### TASK PROMPT
Pick each line containing the word "computer" out of the data below.
▬▬▬
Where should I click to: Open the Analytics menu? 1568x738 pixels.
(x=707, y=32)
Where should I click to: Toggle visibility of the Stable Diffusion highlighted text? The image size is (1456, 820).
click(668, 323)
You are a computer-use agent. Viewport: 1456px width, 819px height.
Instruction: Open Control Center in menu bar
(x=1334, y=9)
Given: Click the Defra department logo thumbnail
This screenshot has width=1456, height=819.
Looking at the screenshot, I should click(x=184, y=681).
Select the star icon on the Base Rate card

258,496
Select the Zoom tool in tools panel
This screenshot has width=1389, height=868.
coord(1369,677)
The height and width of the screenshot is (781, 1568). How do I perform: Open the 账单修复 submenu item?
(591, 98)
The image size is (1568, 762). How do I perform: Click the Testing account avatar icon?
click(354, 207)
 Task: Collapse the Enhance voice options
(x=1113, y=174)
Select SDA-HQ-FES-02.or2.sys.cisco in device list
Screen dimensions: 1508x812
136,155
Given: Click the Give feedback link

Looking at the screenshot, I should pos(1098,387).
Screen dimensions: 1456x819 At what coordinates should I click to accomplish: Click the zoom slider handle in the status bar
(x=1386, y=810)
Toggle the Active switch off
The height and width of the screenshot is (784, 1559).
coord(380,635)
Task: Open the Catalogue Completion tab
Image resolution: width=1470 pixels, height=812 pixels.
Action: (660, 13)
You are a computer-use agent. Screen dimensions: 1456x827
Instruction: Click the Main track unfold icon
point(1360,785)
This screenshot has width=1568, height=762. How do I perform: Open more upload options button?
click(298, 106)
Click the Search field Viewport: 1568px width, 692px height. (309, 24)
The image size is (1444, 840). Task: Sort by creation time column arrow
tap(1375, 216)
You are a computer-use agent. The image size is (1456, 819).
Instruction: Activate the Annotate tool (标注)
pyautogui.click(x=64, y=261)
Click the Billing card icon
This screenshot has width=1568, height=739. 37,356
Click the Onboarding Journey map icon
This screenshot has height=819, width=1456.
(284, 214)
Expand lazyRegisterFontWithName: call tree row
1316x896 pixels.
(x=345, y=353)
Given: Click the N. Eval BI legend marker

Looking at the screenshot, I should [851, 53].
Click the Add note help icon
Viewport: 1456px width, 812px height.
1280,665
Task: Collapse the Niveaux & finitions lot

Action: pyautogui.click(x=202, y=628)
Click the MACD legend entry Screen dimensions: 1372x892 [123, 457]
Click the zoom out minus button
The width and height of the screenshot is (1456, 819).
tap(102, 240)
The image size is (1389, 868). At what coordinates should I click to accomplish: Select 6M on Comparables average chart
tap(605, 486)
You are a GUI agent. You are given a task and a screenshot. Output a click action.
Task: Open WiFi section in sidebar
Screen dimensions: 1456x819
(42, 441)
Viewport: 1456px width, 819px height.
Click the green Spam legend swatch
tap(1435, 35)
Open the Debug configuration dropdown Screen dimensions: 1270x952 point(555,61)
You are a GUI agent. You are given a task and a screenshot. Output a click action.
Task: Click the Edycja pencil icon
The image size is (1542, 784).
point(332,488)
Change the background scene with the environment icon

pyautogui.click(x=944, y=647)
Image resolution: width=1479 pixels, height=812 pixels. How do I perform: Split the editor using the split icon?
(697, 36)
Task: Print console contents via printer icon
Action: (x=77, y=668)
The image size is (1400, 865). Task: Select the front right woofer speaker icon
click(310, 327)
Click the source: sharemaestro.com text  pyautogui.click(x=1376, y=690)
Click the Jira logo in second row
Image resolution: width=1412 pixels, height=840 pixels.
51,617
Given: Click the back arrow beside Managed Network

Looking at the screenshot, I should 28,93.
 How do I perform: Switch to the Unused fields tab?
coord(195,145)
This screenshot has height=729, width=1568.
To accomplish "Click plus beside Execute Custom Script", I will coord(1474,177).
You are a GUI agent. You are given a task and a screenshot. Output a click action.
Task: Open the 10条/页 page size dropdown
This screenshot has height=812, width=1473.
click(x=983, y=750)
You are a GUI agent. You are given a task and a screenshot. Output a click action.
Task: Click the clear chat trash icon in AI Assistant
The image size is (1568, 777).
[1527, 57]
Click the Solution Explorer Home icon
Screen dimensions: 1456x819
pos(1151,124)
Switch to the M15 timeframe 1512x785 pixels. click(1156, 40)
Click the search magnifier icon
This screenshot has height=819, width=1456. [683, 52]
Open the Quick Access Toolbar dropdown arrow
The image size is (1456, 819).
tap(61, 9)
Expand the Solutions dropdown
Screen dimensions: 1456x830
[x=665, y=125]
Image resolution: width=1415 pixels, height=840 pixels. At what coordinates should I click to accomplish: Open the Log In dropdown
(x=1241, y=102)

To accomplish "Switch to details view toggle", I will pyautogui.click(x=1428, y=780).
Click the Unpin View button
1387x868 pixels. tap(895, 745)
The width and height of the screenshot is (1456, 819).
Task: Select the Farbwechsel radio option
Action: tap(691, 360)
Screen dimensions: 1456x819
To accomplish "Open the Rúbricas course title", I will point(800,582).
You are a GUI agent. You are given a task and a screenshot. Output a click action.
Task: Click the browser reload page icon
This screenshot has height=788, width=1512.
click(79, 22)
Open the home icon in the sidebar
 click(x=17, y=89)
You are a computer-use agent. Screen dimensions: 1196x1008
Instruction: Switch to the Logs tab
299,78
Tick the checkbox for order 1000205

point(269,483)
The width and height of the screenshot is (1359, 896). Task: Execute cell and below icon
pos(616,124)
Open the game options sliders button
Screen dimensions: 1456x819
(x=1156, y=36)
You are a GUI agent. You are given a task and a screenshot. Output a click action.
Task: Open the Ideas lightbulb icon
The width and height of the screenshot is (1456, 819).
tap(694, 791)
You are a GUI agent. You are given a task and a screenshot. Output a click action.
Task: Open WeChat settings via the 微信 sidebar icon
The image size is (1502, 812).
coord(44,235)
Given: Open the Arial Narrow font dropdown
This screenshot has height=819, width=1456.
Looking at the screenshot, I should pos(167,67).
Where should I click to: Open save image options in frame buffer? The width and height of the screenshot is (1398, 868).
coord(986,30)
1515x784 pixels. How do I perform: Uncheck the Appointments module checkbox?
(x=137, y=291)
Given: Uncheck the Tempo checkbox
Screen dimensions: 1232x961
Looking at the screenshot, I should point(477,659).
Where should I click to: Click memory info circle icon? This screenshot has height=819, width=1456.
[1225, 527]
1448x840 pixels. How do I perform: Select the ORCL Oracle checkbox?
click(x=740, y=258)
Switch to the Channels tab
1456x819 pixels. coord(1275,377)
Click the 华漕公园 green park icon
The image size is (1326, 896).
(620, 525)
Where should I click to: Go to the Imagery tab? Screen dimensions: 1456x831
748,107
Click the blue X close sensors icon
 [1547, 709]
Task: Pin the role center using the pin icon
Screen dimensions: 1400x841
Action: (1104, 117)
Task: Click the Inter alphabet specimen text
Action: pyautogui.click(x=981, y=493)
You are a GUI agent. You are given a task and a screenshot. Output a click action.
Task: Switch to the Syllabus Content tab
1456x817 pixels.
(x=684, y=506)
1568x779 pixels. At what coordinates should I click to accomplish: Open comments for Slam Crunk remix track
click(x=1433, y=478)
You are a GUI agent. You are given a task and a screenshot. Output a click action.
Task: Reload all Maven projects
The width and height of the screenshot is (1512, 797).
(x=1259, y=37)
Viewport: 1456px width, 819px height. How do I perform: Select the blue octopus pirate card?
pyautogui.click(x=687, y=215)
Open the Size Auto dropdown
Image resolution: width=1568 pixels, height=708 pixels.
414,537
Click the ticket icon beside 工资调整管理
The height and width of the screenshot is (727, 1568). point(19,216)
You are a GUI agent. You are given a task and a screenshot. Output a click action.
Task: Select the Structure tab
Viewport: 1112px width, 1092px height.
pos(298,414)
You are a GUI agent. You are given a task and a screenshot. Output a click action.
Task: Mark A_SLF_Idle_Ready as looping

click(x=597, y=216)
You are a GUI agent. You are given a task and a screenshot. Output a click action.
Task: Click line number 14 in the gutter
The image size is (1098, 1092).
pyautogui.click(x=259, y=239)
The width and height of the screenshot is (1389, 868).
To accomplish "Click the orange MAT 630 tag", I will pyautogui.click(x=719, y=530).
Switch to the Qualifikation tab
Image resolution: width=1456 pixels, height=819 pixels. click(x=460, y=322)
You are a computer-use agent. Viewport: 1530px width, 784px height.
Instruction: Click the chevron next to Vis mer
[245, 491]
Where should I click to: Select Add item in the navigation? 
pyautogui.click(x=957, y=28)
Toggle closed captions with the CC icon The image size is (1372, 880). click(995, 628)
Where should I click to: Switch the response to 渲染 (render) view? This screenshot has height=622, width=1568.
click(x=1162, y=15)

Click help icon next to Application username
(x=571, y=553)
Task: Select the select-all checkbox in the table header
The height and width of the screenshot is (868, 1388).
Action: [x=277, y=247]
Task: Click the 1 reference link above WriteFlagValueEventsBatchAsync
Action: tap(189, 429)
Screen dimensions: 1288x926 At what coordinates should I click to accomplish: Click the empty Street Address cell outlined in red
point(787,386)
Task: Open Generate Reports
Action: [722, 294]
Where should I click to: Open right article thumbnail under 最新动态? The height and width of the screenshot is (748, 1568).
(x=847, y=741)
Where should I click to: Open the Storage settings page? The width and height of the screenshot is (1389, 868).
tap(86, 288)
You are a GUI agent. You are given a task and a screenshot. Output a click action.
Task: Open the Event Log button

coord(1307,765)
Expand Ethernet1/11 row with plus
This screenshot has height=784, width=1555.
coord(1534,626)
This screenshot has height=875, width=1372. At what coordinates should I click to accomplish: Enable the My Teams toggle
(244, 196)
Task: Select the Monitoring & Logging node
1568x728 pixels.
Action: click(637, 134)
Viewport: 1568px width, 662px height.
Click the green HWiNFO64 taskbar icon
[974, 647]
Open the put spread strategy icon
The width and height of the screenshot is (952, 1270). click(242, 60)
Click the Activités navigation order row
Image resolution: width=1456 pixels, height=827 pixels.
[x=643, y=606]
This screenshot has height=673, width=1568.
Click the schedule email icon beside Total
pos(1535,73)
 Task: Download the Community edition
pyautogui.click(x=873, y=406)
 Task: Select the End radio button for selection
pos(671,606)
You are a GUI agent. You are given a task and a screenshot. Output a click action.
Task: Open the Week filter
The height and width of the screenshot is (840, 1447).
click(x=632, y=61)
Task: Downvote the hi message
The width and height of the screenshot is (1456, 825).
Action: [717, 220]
▬▬▬
### EXERCISE OUTPUT
You are a computer-use agent. Viewport: 1456px width, 819px height.
You are a computer-use agent. Screen dimensions: 1456x827
You are a computer-use agent. The image size is (1456, 819).
You are a computer-use agent. Screen dimensions: 1196x1008
You are a computer-use agent. Viewport: 1530px width, 784px height.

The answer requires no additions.